Print, please, the line that contains "960x618 pixels." and each line after it to the end of the entries, unchanged and with nothing else.

[Collected data entries]
Content starts
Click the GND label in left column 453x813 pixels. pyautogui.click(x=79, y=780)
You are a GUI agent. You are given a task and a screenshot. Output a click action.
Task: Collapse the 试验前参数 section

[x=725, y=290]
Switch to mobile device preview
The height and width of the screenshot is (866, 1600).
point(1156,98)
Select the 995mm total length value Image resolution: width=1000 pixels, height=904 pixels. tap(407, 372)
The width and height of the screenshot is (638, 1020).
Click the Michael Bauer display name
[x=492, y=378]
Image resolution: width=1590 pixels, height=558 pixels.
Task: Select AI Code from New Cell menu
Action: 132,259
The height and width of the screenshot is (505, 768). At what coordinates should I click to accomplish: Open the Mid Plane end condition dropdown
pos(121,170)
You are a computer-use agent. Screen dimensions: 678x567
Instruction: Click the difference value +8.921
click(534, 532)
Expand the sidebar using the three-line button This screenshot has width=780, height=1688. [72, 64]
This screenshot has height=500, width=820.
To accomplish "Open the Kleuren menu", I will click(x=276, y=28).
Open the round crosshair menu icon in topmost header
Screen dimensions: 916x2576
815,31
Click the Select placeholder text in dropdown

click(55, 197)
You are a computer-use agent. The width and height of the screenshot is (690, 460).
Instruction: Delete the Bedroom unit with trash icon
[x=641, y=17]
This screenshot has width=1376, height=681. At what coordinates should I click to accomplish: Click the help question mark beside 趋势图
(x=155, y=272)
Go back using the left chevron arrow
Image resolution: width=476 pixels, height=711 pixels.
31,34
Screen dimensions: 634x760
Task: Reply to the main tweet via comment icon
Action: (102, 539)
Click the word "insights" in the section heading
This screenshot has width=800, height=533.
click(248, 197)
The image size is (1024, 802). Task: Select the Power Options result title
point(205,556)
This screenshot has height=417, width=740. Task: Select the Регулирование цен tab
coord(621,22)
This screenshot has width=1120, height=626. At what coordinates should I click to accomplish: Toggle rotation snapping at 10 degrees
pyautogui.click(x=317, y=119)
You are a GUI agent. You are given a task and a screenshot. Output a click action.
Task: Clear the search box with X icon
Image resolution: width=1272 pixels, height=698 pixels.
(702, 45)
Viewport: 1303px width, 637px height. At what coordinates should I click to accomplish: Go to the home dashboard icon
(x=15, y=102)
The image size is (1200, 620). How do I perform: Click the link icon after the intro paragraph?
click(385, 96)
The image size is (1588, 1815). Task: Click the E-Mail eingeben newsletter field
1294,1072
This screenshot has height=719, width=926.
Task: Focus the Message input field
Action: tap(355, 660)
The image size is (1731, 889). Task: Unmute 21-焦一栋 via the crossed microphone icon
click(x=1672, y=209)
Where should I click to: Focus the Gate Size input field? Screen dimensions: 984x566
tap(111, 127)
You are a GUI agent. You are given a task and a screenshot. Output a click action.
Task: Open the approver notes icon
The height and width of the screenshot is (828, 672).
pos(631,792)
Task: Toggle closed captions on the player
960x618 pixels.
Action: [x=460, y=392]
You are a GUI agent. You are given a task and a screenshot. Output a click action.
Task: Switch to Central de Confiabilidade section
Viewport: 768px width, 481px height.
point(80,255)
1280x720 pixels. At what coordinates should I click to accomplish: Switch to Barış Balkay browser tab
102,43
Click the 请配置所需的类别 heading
Content ends
Exercise answer:
960x618 pixels.
Action: [x=460, y=392]
You are a GUI agent. You are given a task and a screenshot. Output a click action.
Task: Switch to Central de Confiabilidade section
Viewport: 768px width, 481px height.
point(80,255)
1280x720 pixels. At what coordinates should I click to accomplish: Switch to Barış Balkay browser tab
102,43
Click the 请配置所需的类别 heading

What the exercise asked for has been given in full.